Abalada com a situação, ela conta ter tido seu pedido de atendimento psicológico negado pela Polícia Civil. Jaqueline diz que, por meios próprios, já não tinha mais condição de arcar com os custos desse atendimento.
Jaqueline tem 19 avisos entre sindicâncias, diligências e inquéritos tratando do caso registrados na Corregedoria da Polícia Civil. Alguns tratam da situação do assédio diretamente e outros sobre o assédio moral que ela vem sofrendo. Em uma das diligências preliminares (280.597), ela reportou constrangimento e exposição que atribuiu à chefe da polícia.
Ciclo de violência
Andrea Carvalho, pesquisadora da Human Rights Watch Brasil, afirma que quando vítimas de abusos não recebem apoio social e institucional adequados, elas podem enfrentar estigma, constrangimento e questionamentos indevidos.
Além do impacto na vida dessas vítimas, há também repercussão no enfrentamento da violência de gênero de forma mais ampla, defende Andrea. Isso porque as vítimas podem sentir-se desencorajadas a buscar ajuda e denunciar agressões, contribuindo para a subnotificação dos casos.
“Sem denúncia e sem a resposta institucional adequada, cria-se uma atmosfera de impunidade e perde-se a chance de interromper o ciclo de violência”, diz.
Assine a Newsletter da Ponte! É de graça
A pesquisadora diz ainda que casos como o de Jaqueline prejudicam a imagem da Polícia Civil.
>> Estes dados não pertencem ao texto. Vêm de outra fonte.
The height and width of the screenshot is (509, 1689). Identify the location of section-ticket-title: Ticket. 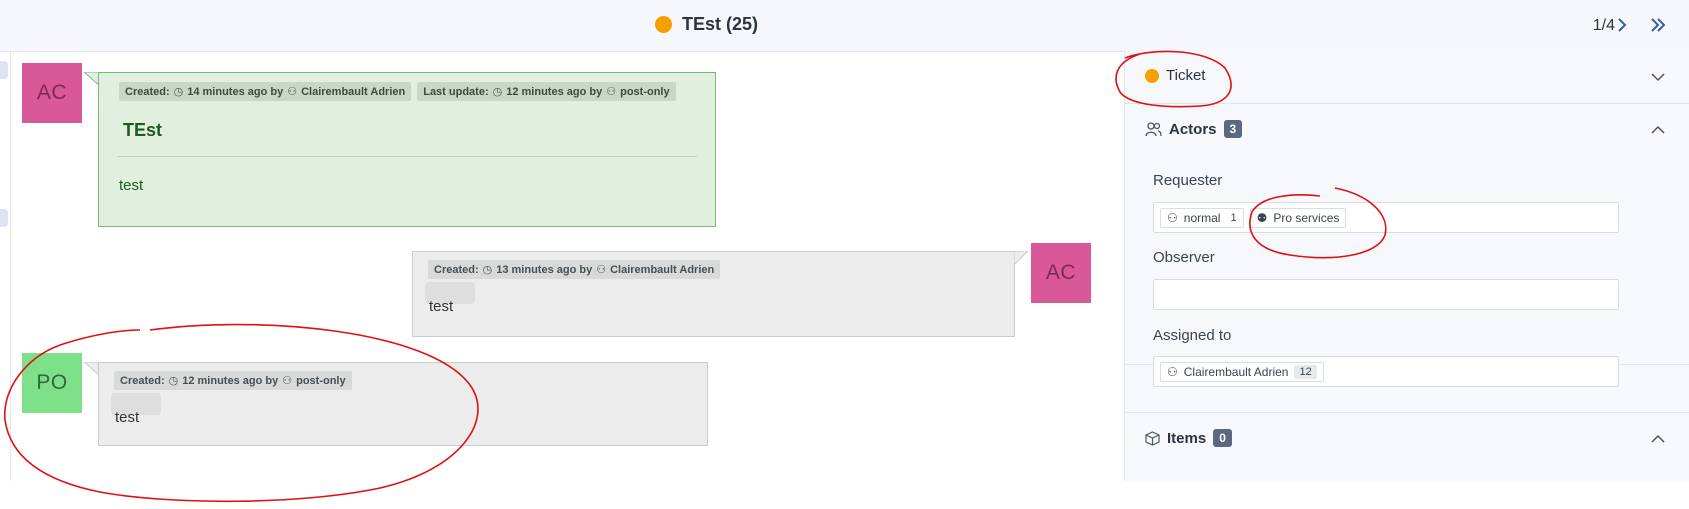
(1175, 76).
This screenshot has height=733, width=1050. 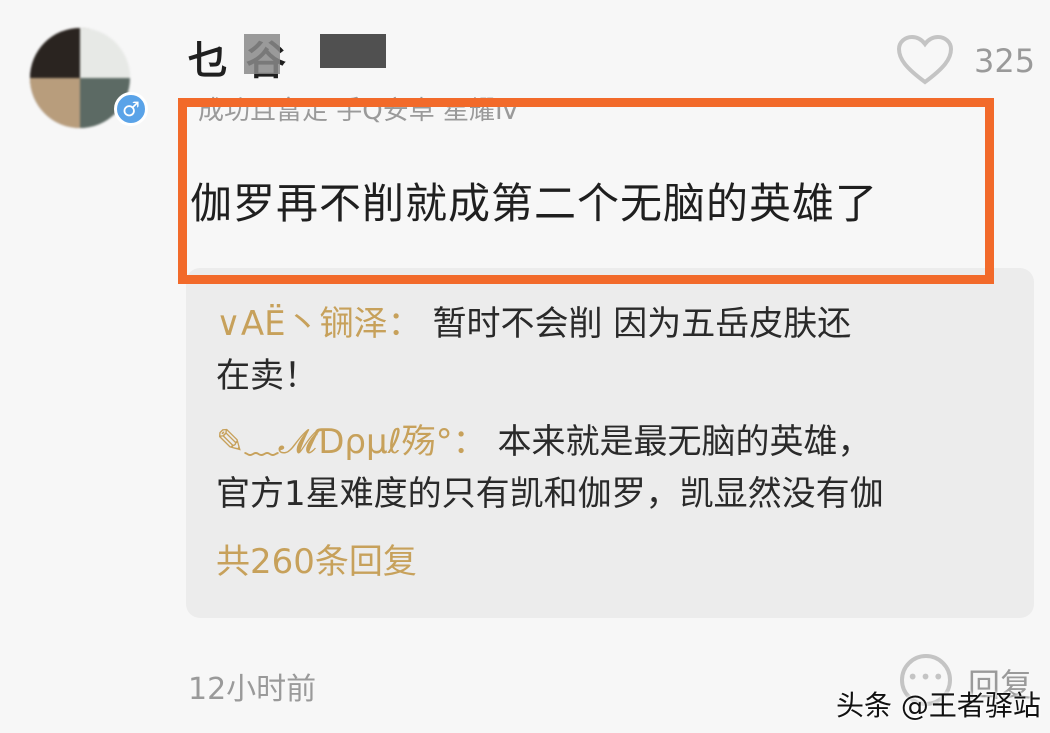 I want to click on more-replies-link: 共260条回复, so click(x=316, y=558).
Quando há uma falha em investigar e prevenir casos como esse na instituição, há uma quebra de confiança que pode afastar quem queira denunciar.
“Em um país com problemas graves relacionados à saúde mental de policiais, inclusive índices alarmantes de suicídio, isso é muito preocupante”, afirma.
O que dizem as autoridades
A Ponte procurou a Secretaria da Justiça e Segurança Pública de Minas Gerais, a Polícia Civil do mesmo estado e os agentes públicos citados no texto. Não houve retorno até a publicação. O espaço segue aberto.
No caso do investigador Geraldo Modesto Brum, a reportagem acionou o advogado Thiago Felício Ferreira Sellera. O defensor foi quem advogou pelo investigador no caso de importunação sexual. Não houve retorno.